Background: Pain control after breast reconstruction with Deep Inferior Epigastric Perforator (DIEP) often requires intravenous narcotic analgesia and inpatient hospitalization. Intrathecal morphine (ITM) administration analgesia is increasing in popularity because it decreases the use of intravenous analgesic medications and offer comparable pain relief with less systemic side effects. Questions/purposes: The aim of this retrospective study was to evaluate the effect of intrathecal morphine on postoperative morbidity of breast reconstruction by Deep Inferior Epigastric Perforator flap and compare it with intravenous narcotic analgesia. Methods: 269 patients underwent immediate or delayed DIEP reconstruction after mastectomy, by the same surgeon, at Jules Bordet Institute. Patients receiving ITM analgesia (300 𝜇) were matched 1:3 with patients undergoing intravenous narcotic analgesia for pain control in the same years by the same surgeon.
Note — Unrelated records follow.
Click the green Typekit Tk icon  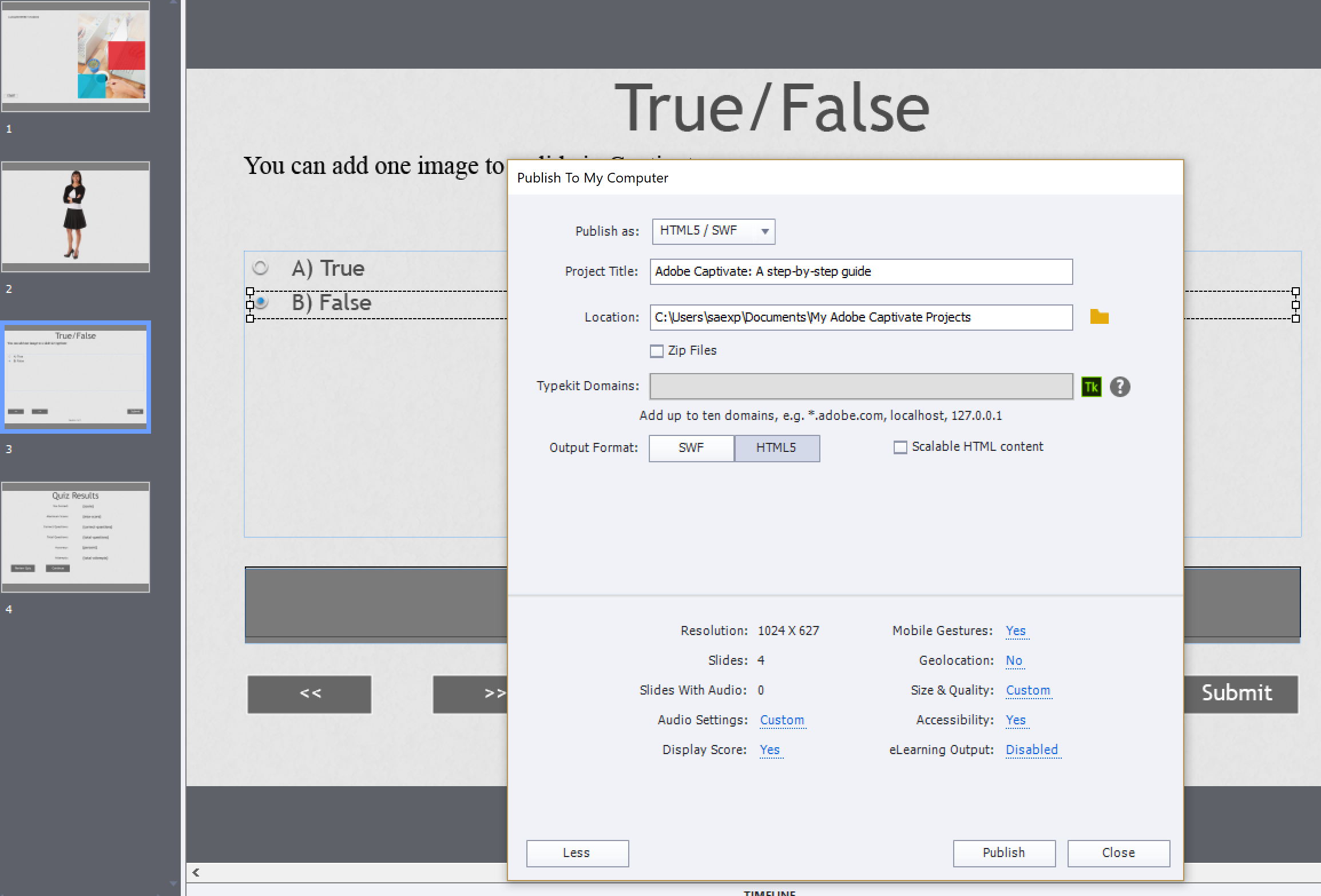1091,387

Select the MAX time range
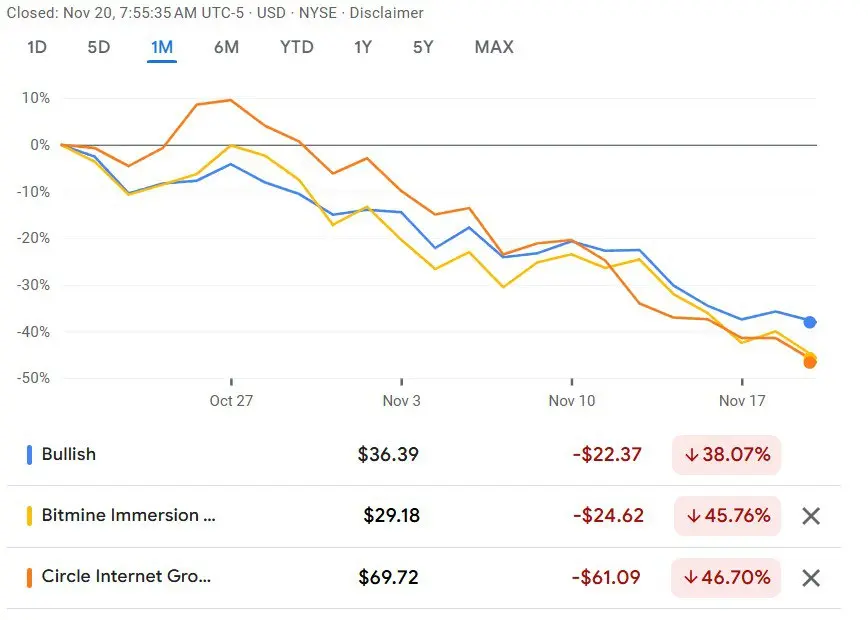(494, 47)
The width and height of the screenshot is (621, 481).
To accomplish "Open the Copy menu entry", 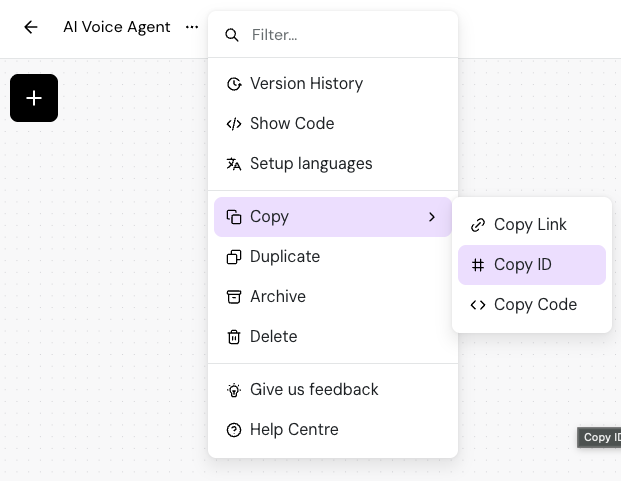I will point(270,217).
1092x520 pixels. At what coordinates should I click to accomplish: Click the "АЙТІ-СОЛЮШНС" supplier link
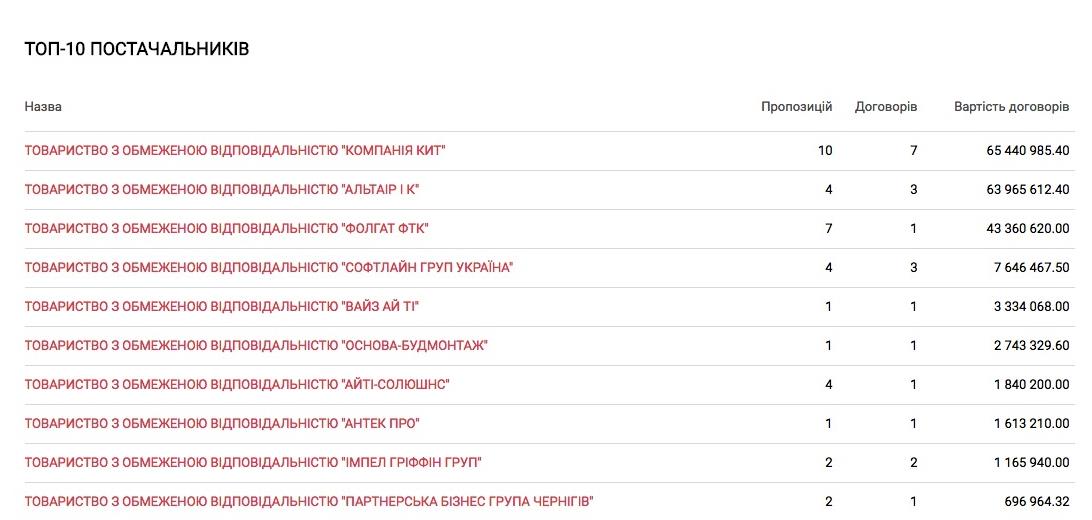[x=237, y=385]
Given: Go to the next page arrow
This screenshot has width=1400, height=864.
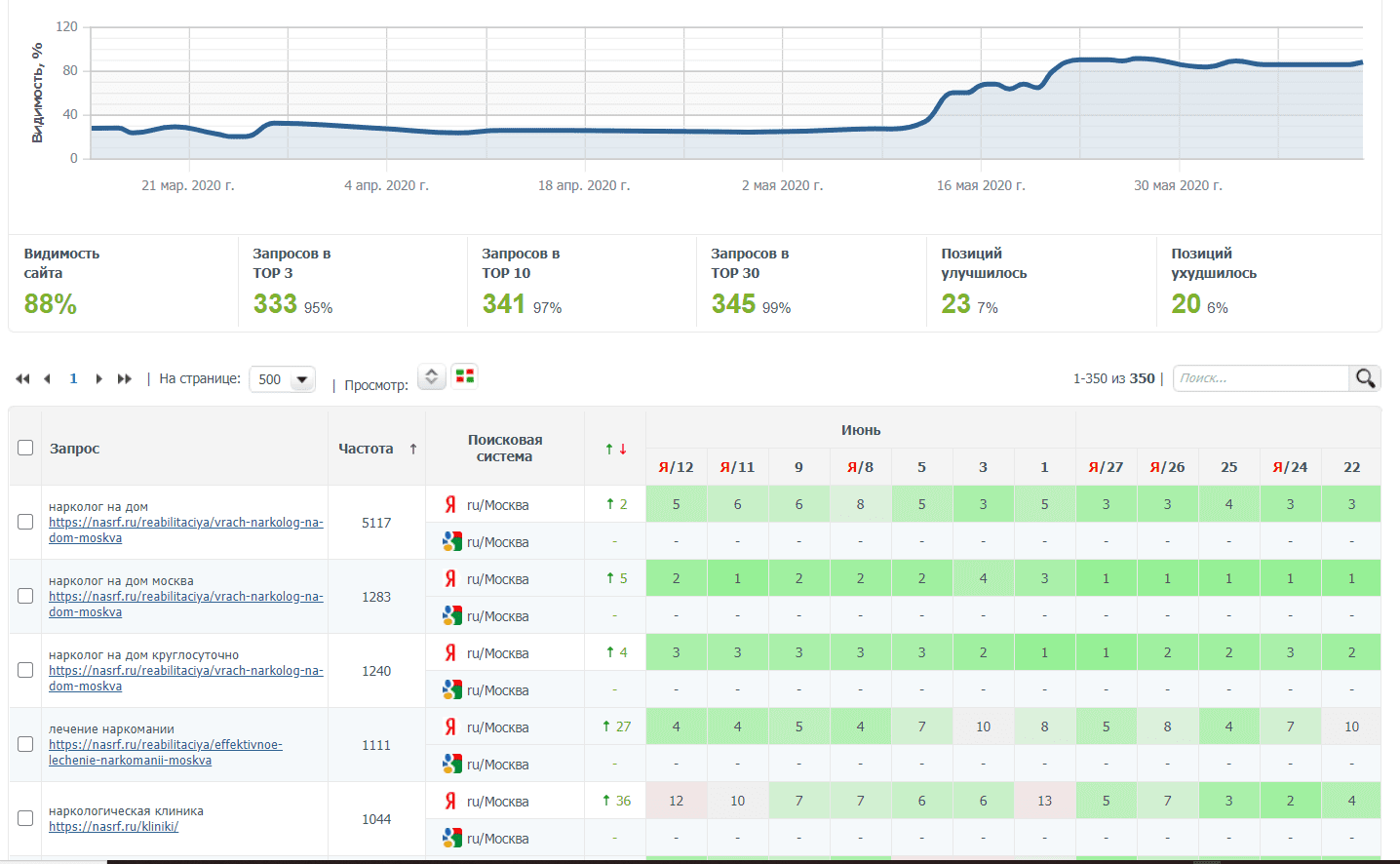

Differences in peri- and postoperative complications across the two groups were assessed. Results: The two groups were comparable in terms of demographic characteristics and factors of morbidity. Intraoperative variables were not statistically different between the groups except for intraoperative blood loss (P = 0.0001), transfusion (P = 0.0001) and Intraoperative liquid requirement (p = 0.0001). Intra and postoperative blood pressure were lower in ITM group (p < 0.05). Patients in ITM group showed lower postoperative analgesia requirement (P < 0,0001), less respiratory complications and less acute respiratory failure (P = 0,003 and P = 0,004, respectively). No statistically significant differences in the length of hospital stay (LOS) were noted Conclusion: We found that intrathecal morphine analgesia was associated with less blood loss and fluid administration, better postoperative pain control, and less respiratory complications with an acceptable security profile than intravenous narcotic analgesia. Clinical relevance: This study suggests that using intrathecal morphine may result in less blood loss and blood transfusion, better postoperative pain control, and less respiratory complications.